Data extract:

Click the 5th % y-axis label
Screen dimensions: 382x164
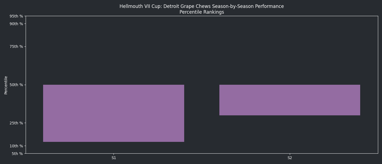tap(17, 154)
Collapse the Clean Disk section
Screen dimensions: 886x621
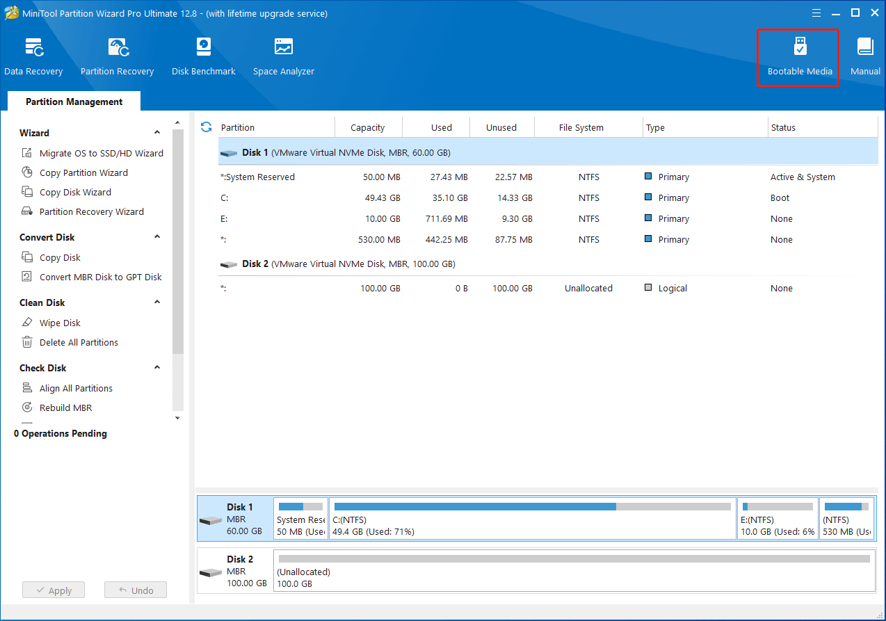tap(157, 302)
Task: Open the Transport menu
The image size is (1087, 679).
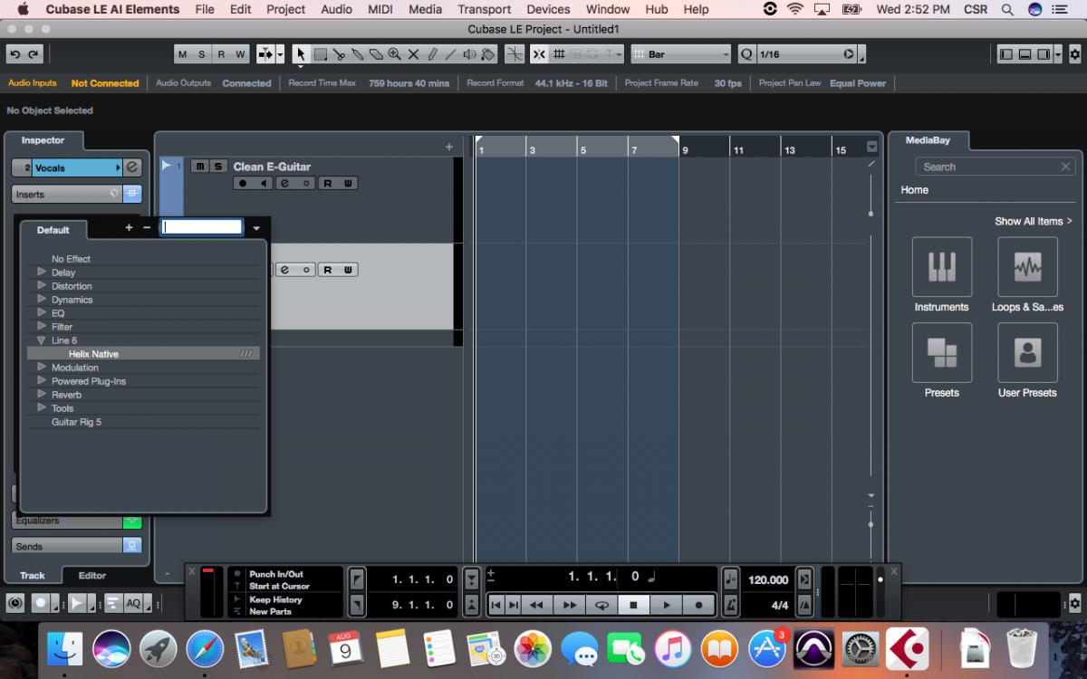Action: 484,9
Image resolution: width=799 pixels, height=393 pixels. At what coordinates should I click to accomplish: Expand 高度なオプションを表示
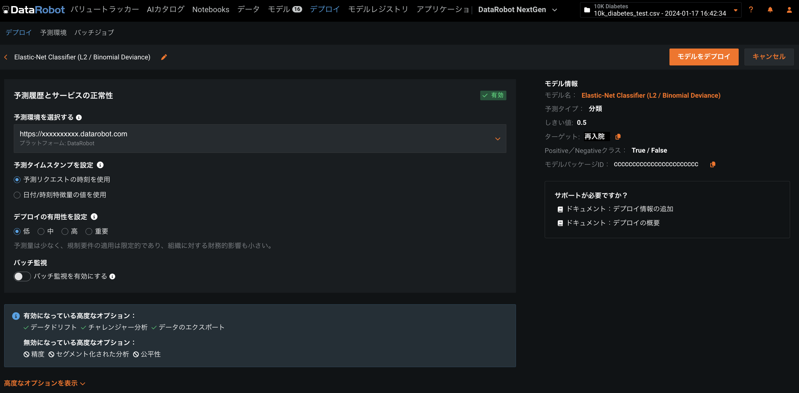coord(44,383)
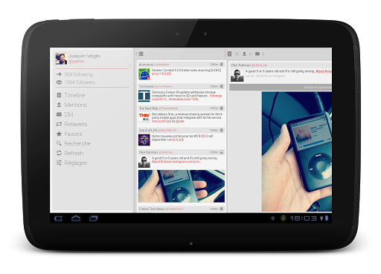Click the DM envelope icon in sidebar
This screenshot has height=274, width=381.
59,114
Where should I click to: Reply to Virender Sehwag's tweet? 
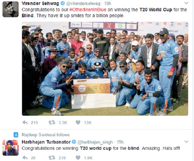tap(25, 123)
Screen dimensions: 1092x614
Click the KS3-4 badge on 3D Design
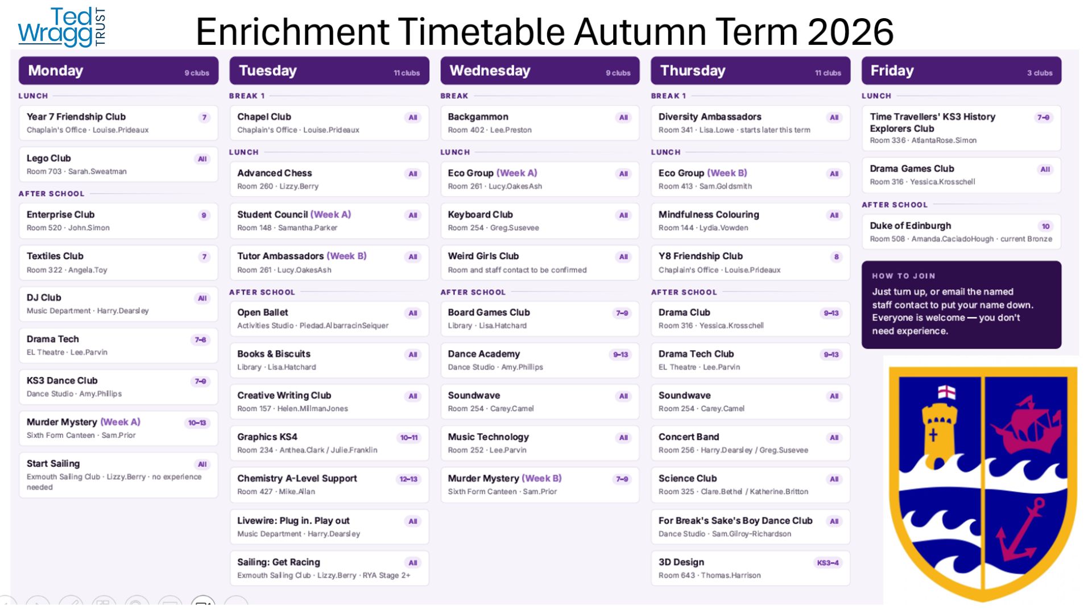828,563
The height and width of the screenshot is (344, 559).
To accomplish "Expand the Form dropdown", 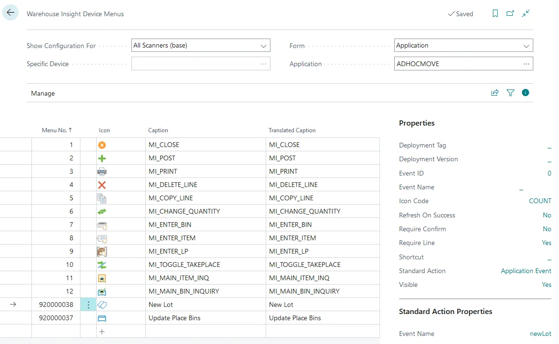I will (526, 46).
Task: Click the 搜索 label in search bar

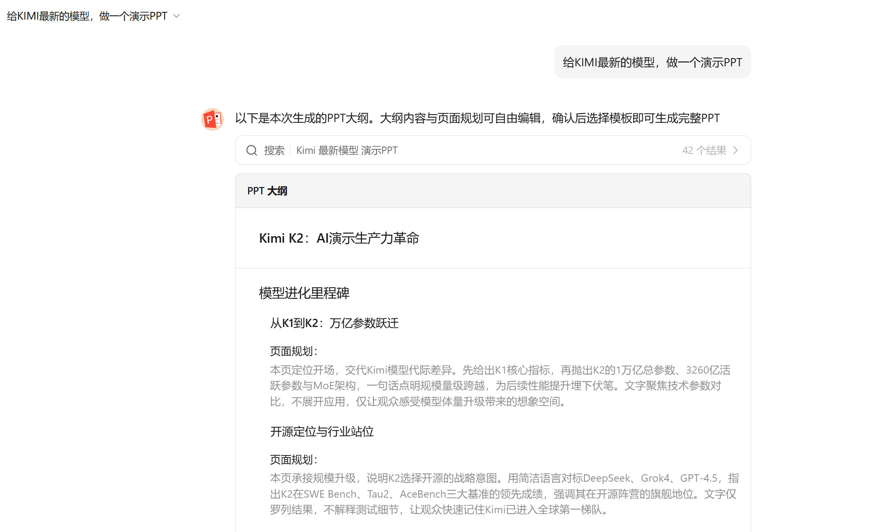Action: (274, 150)
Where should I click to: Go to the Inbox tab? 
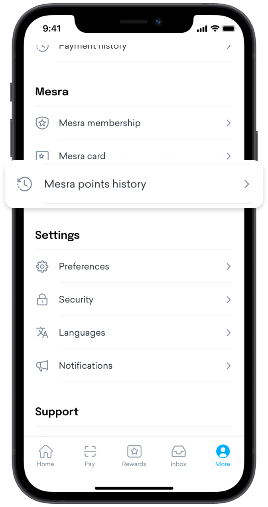point(178,456)
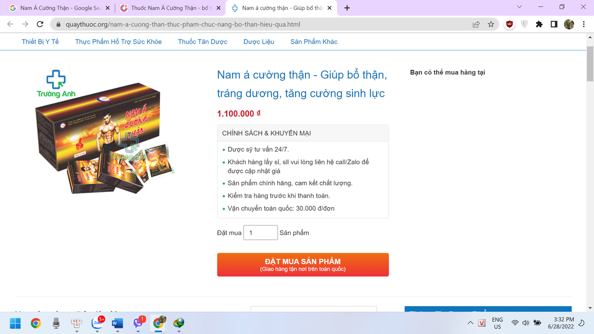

What is asked: Reproduce the data above word for word, from the line containing "Task: Click the 搜索 label in search bar" through the end, with both ends included. Omit the pictures.

Task solution:
Task: Click the 搜索 label in search bar

Action: (274, 150)
Where should I click to: Go to the Inbox tab? 
point(178,456)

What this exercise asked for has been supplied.